-- Source data follows --

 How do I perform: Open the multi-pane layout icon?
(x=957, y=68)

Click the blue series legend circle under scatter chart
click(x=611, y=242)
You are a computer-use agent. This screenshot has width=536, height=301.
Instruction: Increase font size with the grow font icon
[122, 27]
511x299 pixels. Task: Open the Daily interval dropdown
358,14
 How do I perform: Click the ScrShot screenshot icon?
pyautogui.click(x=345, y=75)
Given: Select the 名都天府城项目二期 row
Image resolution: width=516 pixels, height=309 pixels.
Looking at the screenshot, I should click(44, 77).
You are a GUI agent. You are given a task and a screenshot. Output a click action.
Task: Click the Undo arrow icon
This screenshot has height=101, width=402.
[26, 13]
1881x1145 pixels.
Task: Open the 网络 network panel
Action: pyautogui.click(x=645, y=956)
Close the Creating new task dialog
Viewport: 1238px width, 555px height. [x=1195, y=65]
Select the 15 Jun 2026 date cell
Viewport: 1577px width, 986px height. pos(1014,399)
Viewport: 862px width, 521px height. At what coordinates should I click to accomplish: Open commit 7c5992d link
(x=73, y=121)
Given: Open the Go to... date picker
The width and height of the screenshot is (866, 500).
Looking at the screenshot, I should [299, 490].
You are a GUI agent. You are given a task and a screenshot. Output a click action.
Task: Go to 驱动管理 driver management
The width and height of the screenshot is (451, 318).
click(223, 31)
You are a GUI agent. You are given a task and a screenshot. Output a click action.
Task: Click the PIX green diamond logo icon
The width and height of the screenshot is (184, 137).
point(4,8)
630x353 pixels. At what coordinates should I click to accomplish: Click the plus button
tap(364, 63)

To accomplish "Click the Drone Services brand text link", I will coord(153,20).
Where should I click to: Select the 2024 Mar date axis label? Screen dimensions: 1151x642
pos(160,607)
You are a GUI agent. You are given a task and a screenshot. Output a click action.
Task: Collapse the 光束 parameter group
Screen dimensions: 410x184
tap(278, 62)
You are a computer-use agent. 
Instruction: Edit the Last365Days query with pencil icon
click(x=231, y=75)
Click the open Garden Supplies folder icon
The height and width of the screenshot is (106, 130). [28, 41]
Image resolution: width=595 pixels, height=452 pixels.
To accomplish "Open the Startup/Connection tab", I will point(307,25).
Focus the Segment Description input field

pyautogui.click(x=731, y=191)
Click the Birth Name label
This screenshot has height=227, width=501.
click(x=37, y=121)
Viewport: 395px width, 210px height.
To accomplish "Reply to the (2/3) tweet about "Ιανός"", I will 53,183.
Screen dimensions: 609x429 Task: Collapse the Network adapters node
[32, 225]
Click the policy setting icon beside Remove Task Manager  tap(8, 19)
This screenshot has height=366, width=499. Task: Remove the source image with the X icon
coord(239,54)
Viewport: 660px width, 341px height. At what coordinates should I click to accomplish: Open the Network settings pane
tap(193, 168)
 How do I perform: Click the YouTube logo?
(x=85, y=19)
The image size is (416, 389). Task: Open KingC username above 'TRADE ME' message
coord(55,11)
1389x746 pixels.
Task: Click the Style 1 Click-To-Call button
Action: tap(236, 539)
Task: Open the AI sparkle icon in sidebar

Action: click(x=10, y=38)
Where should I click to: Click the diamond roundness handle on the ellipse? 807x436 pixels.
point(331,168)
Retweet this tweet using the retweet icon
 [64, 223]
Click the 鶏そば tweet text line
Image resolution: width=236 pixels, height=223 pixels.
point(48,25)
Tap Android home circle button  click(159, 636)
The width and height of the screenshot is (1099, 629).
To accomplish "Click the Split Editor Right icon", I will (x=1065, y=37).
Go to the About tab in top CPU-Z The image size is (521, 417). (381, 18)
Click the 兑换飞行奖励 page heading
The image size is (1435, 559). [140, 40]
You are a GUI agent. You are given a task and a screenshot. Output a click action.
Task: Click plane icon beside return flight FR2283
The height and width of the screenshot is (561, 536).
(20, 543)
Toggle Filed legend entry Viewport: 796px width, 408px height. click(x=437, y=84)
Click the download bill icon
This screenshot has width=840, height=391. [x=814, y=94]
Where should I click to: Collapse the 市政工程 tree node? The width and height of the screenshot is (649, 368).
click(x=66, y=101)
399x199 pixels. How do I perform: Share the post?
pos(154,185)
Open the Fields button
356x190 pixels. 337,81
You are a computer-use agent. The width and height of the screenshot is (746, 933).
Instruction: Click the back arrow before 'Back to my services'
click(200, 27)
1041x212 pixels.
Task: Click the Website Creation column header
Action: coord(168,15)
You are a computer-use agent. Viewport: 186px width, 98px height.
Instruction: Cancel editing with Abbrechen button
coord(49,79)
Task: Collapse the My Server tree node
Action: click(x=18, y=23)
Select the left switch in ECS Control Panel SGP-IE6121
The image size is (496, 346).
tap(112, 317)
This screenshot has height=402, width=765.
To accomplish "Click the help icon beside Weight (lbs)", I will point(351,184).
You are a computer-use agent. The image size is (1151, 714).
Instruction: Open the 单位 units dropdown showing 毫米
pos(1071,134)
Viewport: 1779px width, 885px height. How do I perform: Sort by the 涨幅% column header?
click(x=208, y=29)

-- Source data concluded --

= To do =
Look above for the line with "Select the 15 Jun 2026 date cell" and the line with "Given: Open the Go to... date picker". Retype those two lines and every line between them exactly, adding nothing.

= Task result =
Select the 15 Jun 2026 date cell
Viewport: 1577px width, 986px height. pos(1014,399)
Viewport: 862px width, 521px height. At what coordinates should I click to accomplish: Open commit 7c5992d link
(x=73, y=121)
Given: Open the Go to... date picker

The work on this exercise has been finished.